Um delegado do México subiu ao palco. “Um cubano pode nascer em qualquer lugar do mundo”, ele declarou. “Pode haver bilhões de cubanos em todo o mundo… Quando homens e mulheres acreditam que não são escravos, eles nunca serão escravos!” Suas palavras eletrizaram a sala, e ele continuou: “O Império” — um termo que ele usou para se referir aos EUA, como os socialistas latino-americanos costumam fazer — “nunca derrotará Cuba. Cuba nunca se renderá.” Sua paixão se intensificou quando ele vinculou a luta de Cuba aos horrores mais amplos do imperialismo em todo o mundo. “Denunciem o que está acontecendo no Congo”, ele pediu. “O Império está atrás de recursos. O mesmo está acontecendo na Palestina!” À medida que ele se aproximava do fim de seu discurso, seu grito de guerra final ecoou pelo salão: “Amem suas vidas. Defendam a vida… Somos cubanos ou somos aliados do governo dos EUA!” A multidão explodiu em aplausos, e um grito de “Viva Cuba!” soou — ao que o salão respondeu em uníssono, “Viva!”
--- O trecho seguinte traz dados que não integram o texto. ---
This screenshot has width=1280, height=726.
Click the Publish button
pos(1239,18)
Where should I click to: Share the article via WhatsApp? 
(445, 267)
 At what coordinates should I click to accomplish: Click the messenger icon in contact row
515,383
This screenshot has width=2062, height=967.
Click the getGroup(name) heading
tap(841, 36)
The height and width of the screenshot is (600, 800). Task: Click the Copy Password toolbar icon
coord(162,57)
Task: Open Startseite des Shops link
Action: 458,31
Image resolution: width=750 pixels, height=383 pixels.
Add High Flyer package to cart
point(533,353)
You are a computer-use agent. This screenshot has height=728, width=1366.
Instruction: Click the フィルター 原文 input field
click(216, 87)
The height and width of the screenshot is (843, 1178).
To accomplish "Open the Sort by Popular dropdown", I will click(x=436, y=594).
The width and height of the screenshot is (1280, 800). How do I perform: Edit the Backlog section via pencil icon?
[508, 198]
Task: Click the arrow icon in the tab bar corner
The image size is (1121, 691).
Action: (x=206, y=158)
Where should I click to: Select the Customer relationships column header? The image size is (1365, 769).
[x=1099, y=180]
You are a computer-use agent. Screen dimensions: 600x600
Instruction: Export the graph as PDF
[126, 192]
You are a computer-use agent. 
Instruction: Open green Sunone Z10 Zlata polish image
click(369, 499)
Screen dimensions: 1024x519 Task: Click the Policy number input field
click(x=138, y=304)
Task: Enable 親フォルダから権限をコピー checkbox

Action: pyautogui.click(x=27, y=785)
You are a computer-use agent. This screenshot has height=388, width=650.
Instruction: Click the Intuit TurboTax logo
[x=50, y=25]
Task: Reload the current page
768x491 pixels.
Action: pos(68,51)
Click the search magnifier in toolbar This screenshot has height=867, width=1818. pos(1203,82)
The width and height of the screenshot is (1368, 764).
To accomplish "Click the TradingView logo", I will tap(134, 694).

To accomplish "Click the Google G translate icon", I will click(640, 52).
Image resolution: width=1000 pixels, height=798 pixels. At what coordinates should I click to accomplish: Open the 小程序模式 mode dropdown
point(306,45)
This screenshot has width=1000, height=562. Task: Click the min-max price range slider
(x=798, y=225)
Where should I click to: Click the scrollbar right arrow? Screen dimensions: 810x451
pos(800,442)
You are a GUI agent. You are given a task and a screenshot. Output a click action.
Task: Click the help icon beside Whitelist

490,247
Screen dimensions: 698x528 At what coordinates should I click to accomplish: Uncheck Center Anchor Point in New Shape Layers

A força do sentimento na sala naquele momento atesta o fato de que, após 60 anos de visitas de solidariedade e brigadas, as lições da revolução cubana são tão relevantes como sempre foram, e a necessidade de defendê-la contra o imperialismo continua premente. Devemos defender Cuba não apenas para o povo cubano, mas como um símbolo para o mundo do que é possível. Rigoberto descreveu como nós na Grã-Bretanha podemos apoiar a revolução cubana: “Os leitores podem se envolver no CSC, apoiar suas atividades e vir a Cuba como membros da brigada.” Você não precisa compartilhar a ideologia de Cuba ou ser um socialista, ele disse; se você defende o direito de Cuba de existir livre do bloqueio e da coerção dos EUA, “todos são bem-vindos.”